ACTION ITEM -> Please reproduce the data below from its first line up to and including the line with "What do you see at coordinates (1254, 187)", keeping every character unchanged.

DATA EXTRACTS ->
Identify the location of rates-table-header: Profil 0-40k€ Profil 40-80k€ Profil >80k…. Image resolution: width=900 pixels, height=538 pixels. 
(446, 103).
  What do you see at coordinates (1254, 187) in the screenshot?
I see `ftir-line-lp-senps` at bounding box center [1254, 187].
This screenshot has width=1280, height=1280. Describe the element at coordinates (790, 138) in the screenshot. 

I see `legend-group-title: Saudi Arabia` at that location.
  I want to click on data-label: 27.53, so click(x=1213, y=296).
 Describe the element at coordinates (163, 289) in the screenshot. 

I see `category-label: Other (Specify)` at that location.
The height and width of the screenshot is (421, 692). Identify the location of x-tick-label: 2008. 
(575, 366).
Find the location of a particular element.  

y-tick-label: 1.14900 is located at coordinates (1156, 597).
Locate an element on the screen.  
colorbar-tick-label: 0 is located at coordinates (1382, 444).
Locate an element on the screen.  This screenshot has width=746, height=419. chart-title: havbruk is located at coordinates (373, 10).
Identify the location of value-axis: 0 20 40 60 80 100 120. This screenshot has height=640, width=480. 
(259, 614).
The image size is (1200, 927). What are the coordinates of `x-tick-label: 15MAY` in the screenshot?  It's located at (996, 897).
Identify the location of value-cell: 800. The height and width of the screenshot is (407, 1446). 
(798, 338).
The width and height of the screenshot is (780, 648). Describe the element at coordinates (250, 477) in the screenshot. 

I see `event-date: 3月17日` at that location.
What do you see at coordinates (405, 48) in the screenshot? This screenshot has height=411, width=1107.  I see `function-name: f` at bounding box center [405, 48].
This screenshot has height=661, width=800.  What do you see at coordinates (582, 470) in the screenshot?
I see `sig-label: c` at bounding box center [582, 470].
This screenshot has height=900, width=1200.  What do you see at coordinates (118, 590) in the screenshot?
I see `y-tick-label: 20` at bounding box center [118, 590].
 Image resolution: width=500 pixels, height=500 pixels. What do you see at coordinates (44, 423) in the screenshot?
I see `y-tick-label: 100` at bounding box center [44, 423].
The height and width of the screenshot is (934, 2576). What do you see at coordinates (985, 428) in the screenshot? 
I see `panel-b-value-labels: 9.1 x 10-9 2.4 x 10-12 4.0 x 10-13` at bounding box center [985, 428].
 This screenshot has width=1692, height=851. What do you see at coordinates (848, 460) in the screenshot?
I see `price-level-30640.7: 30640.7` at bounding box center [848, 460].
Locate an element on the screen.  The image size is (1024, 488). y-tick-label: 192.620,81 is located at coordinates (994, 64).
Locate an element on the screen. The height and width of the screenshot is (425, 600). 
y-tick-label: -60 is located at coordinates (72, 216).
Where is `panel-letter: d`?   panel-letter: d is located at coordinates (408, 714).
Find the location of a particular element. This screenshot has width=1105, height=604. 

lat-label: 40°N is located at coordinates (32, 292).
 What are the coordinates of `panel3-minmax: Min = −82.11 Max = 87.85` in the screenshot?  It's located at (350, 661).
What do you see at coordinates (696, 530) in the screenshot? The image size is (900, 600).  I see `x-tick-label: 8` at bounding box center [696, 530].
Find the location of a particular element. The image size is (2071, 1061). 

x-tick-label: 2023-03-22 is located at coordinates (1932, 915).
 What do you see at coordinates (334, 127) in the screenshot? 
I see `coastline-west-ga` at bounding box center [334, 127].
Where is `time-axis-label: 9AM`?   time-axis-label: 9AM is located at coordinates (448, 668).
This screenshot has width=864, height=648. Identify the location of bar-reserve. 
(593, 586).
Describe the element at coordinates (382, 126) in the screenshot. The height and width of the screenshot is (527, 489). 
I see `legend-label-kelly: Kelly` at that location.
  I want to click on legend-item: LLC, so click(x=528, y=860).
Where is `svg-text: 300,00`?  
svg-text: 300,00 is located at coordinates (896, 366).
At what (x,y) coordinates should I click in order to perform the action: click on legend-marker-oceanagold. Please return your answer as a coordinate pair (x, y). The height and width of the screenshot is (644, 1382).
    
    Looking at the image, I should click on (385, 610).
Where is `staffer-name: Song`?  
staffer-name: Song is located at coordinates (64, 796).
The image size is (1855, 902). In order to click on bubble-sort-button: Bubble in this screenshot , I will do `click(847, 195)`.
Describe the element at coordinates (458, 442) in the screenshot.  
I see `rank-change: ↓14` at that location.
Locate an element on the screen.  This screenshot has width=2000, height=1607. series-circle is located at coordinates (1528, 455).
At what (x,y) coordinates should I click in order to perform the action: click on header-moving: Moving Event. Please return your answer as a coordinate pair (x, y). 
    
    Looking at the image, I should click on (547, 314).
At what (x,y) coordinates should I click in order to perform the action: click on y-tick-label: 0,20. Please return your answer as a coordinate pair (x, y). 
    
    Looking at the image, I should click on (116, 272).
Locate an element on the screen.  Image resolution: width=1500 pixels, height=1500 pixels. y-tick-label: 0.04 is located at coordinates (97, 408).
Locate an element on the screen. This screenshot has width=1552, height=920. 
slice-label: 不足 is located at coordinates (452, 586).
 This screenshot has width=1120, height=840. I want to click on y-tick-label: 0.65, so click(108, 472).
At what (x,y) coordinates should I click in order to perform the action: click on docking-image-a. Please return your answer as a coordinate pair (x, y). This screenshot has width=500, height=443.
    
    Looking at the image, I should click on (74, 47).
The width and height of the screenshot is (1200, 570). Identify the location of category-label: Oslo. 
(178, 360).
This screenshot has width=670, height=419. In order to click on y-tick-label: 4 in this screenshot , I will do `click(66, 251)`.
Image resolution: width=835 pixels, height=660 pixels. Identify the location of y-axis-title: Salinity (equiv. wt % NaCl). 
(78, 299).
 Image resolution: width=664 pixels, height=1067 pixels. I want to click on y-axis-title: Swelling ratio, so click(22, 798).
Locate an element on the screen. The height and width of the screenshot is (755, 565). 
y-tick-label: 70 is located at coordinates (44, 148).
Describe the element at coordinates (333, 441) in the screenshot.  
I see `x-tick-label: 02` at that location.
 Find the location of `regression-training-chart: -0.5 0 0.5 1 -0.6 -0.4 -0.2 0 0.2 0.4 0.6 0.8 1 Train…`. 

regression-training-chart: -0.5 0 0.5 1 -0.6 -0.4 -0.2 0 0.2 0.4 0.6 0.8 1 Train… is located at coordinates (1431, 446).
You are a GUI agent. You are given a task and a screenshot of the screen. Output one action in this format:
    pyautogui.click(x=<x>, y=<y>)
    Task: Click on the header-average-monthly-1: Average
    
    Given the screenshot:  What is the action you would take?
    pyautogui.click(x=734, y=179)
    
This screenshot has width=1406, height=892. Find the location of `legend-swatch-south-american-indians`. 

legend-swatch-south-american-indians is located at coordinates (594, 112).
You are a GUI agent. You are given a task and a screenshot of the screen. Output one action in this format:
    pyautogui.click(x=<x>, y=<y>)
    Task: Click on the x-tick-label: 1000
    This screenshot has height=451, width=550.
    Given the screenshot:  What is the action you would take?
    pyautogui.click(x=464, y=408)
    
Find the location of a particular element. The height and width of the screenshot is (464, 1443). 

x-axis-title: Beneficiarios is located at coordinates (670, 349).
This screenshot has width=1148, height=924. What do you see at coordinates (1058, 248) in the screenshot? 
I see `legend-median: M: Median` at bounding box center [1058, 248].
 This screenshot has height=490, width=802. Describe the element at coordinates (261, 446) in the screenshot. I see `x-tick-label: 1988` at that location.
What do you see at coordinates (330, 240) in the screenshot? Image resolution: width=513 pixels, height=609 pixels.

RESPONSE BELOW ->
Identify the location of rates-table-header: Profil 0-40k€ Profil 40-80k€ Profil >80k…. Image resolution: width=900 pixels, height=538 pixels. 
(446, 103).
  What do you see at coordinates (1254, 187) in the screenshot?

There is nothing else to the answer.